GSoC2021 Project Report: Bela support for the BBAI

intro

This project proposes to provide restructuring and improvement of existing Bela Software Code to allow for compatibility and easier transition to newer Texas Instrument Sitara Processors (like the AM5729 in the BeagleBone AI).

About

Table of Contents

  1. Introduction
  2. Implementation Details
  3. Achieved Milestones
  4. Pull Requests
  5. Project Shortcomings
  6. Benefit
  7. References

Introduction

As given on the official website, Bela is a hardware and software system for creating beautiful interaction with sensors and sound.
Bela has a lot of analog and digital inputs and outputs for hooking up sensors and controlling other devices, and most importantly Bela has stereo audio i/o allowing you to interact with the world of sound.
All Bela systems so far use the same Bela software. It uses a customized Debian distribution which - most notably - uses a Xenomai kernel instead of a stock kernel. Xenomai is co-kernel for Linux which allows to achieve hard real-time performance on Linux machines (ref: xenomai.org). It thus takes advantage of features of the BeagleBone computers and can achieve extremely low-latency audio and sensor processing times.
Although the proposal Title mentions support for AI, I have developed a standardized setup that allows an easy jump across all TI chips.

Bela and BB


Bela systems have used BeagleBoard computers from the very beginning. Bela uses the BeagleBone Black, and Bela Mini uses the PocketBeagle.
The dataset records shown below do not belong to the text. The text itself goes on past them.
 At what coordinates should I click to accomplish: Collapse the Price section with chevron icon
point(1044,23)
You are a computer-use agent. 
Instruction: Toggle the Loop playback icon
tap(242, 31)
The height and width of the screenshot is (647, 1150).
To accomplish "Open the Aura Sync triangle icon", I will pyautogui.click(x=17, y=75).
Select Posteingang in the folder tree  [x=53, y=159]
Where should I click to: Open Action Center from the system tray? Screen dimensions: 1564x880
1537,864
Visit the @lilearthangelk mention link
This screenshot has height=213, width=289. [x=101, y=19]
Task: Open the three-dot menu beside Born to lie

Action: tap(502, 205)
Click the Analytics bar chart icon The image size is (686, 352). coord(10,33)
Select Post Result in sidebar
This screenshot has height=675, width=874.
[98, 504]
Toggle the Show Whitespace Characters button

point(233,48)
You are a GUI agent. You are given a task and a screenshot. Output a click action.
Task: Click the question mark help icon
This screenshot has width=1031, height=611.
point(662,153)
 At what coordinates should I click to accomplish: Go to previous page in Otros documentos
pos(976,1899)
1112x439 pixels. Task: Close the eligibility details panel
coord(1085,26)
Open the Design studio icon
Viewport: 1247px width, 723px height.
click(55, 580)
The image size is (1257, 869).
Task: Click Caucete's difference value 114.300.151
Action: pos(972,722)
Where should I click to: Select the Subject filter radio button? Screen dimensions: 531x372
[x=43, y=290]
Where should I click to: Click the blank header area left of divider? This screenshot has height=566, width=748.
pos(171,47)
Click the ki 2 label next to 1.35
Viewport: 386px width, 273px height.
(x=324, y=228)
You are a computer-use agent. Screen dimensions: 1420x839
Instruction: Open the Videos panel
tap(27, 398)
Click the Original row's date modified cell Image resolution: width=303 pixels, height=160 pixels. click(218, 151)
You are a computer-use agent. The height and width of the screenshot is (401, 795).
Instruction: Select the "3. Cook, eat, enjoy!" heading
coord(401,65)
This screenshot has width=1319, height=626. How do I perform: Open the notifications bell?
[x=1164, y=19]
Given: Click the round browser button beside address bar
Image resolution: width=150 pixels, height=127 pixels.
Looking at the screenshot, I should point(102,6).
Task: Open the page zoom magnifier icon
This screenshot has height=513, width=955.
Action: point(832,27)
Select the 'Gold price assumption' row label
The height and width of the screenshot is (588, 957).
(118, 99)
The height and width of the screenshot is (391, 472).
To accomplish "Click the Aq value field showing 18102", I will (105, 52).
Both the BeagleBone Black, the PocketBeagle, (and also the BBAI) feature programmable real-time units, or PRUs, which are central to the way Bela works. These PRUs enable Bela's ultra-low latency processing: They are fast (200MHz, 32-bit) processors with single-cycle I/O access to a number of the board's pins, as well as full access to the internal memory and peripherals.

Applications of Bela:

Bela is ideal for creating anything interactive that uses sensors and sound. So far, Bela has been used to create:

  • musical instruments and audio effects
  • kinetic sculptures
  • wearable devices
  • interactive sound installations and many more applications that are listed here

Why add support for BBAI/newer TI chips?

The Beagle Black was launched over 7 years ago in 2013 and newer and better TI Sitara Processors have been launched ever since. It would be better to have a more standardized setup that allows an easier jump across TI chips. Soon, newer boards with different and more efficient chips like the AM5X and the TI C66x digital-signal-processor (DSP) cores in the BBAI are coming up that will need to be compatible with the Bela Software and Hardware.
Programming languages and tools to be used:

C, C++, PRU, dtb, GNU Make, ARM Assembly

Implementation Details

The hardware was partially working on the BBAI using only ALSA(Advanced Linux Sound Architecture) and the SPI driver (refer). However, the Bela real-time code on ARM and PRU was not running on the BBAI yet.
This project involved dealing with pinmuxing (using overlays), PRU assembly, C and C++ for Linux user space applications and I also had to study the Technical Reference Manual of the Sitara family of SoCs. (AM5729 and the AM335x).

Background

What is RProc?
The remoteproc framework allows different platforms/architectures to control (power on, load firmware, power off) those remote processors while abstracting the hardware differences, so the entire driver doesn't need to be duplicated. In addition, this framework also adds rpmsg virtio devices for remote processors that supports this kind of communication. This way, platform-specific remoteproc drivers only need to provide a few low-level handlers
Reference: kernel.org

What is a Device Tree Overlay? Sometimes it is not convenient to describe an entire system with a single FDT(Flattened Device Tree). For example, processor modules that are plugged into one or more modules (a la the BeagleBone), or systems with an FPGA peripheral that is programmed after the system is booted. For these cases it is proposed to implement an overlay feature so that the initial device tree data can be modified by userspace at runtime by loading additional device tree overlays that amend the original data.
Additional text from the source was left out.